Records from a data collection:
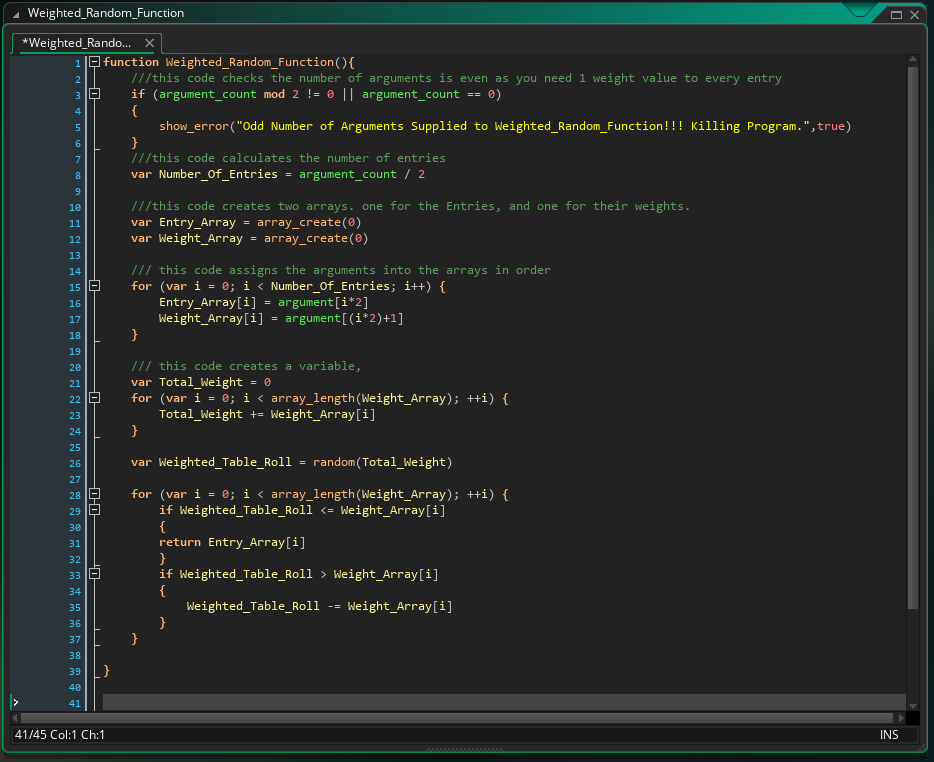The width and height of the screenshot is (934, 762).
Task: Collapse the Total_Weight for loop on line 22
Action: click(x=95, y=398)
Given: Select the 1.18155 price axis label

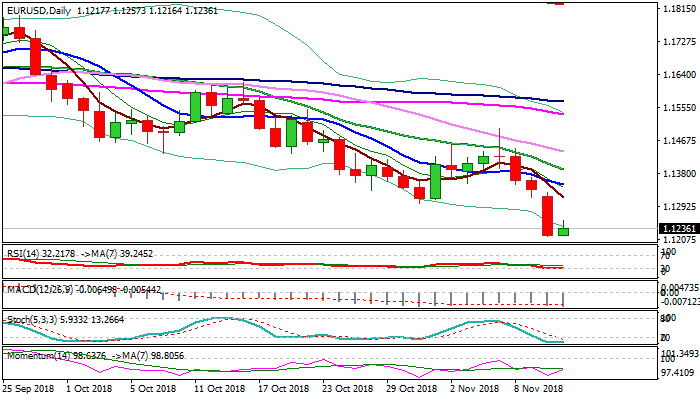Looking at the screenshot, I should pyautogui.click(x=678, y=9).
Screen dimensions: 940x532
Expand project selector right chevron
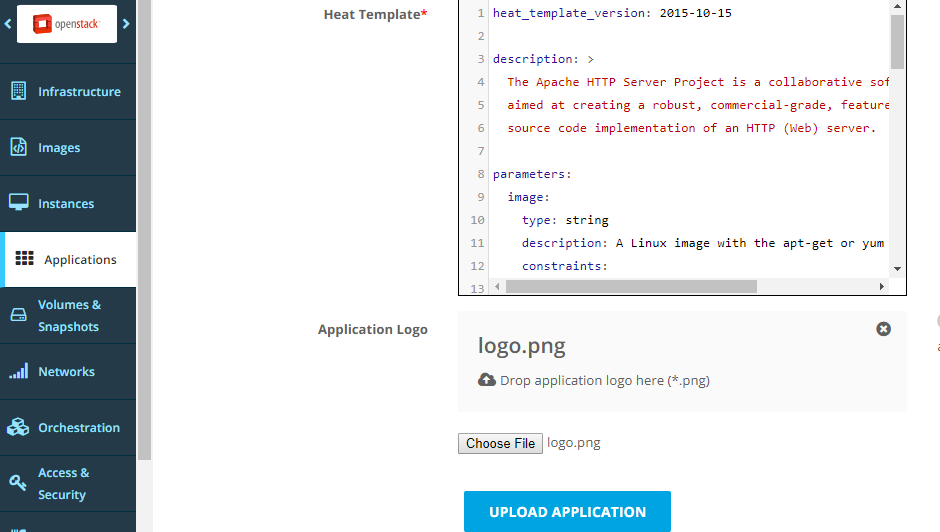click(x=127, y=23)
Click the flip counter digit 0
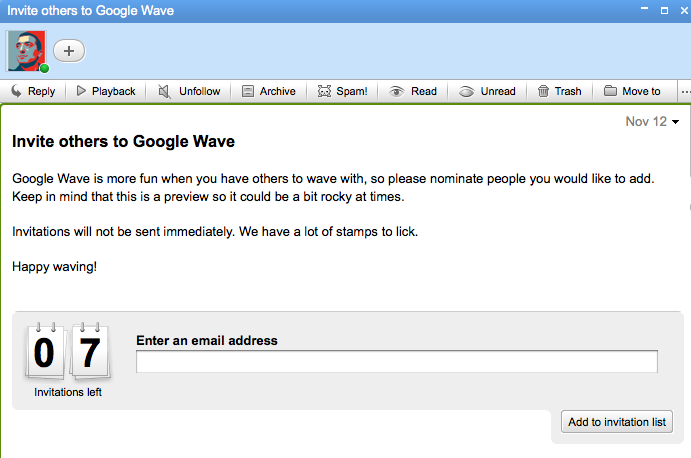The height and width of the screenshot is (458, 691). [x=44, y=354]

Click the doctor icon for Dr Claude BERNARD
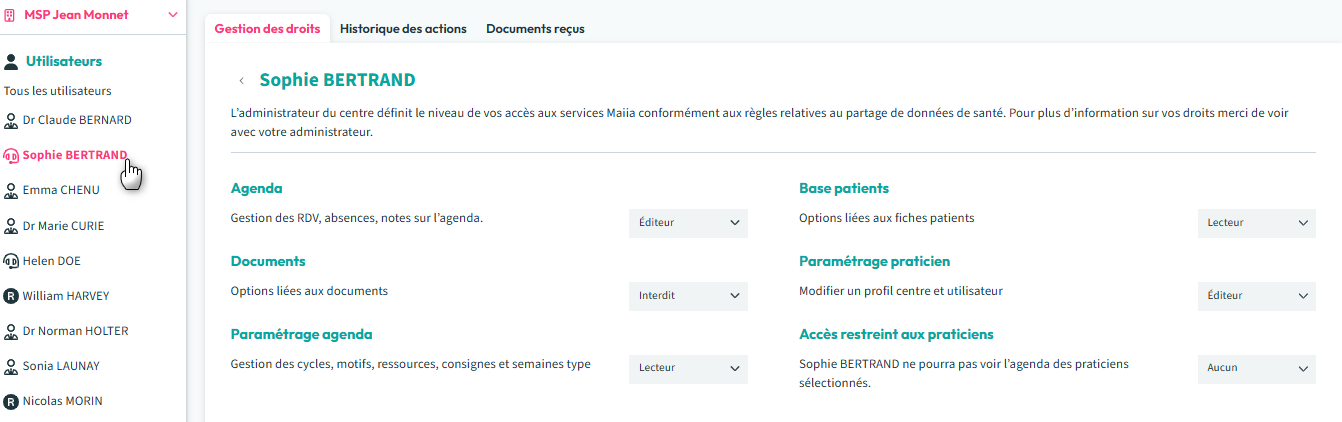pyautogui.click(x=11, y=121)
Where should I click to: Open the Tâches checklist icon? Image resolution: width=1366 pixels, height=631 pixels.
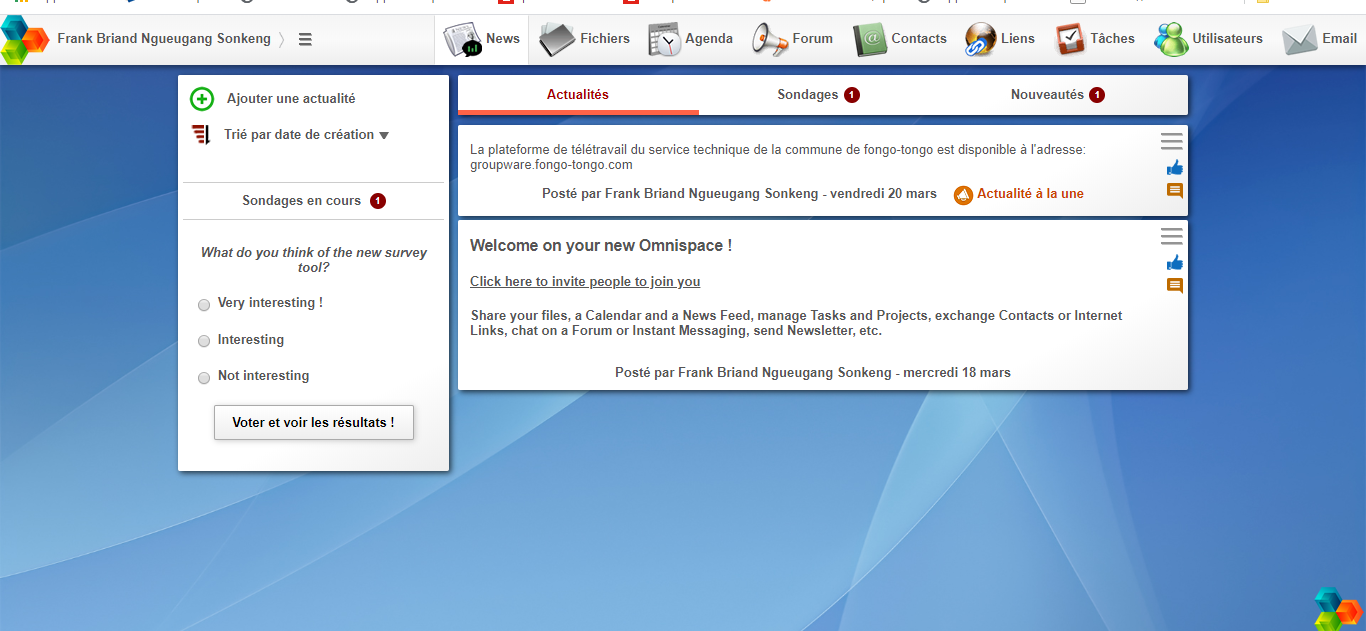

__Exercise prompt__: Word for word, retype the lines from the one that contains "Screen dimensions: 940x532" through the final line of the data, both ends included, excluding pictures.

__Problem solution__:
Screen dimensions: 940x532
Expand project selector right chevron
click(x=127, y=23)
Click the flip counter digit 0
The height and width of the screenshot is (458, 691). [x=44, y=354]

Click the doctor icon for Dr Claude BERNARD
pyautogui.click(x=11, y=121)
Where should I click to: Open the Tâches checklist icon? Image resolution: width=1366 pixels, height=631 pixels.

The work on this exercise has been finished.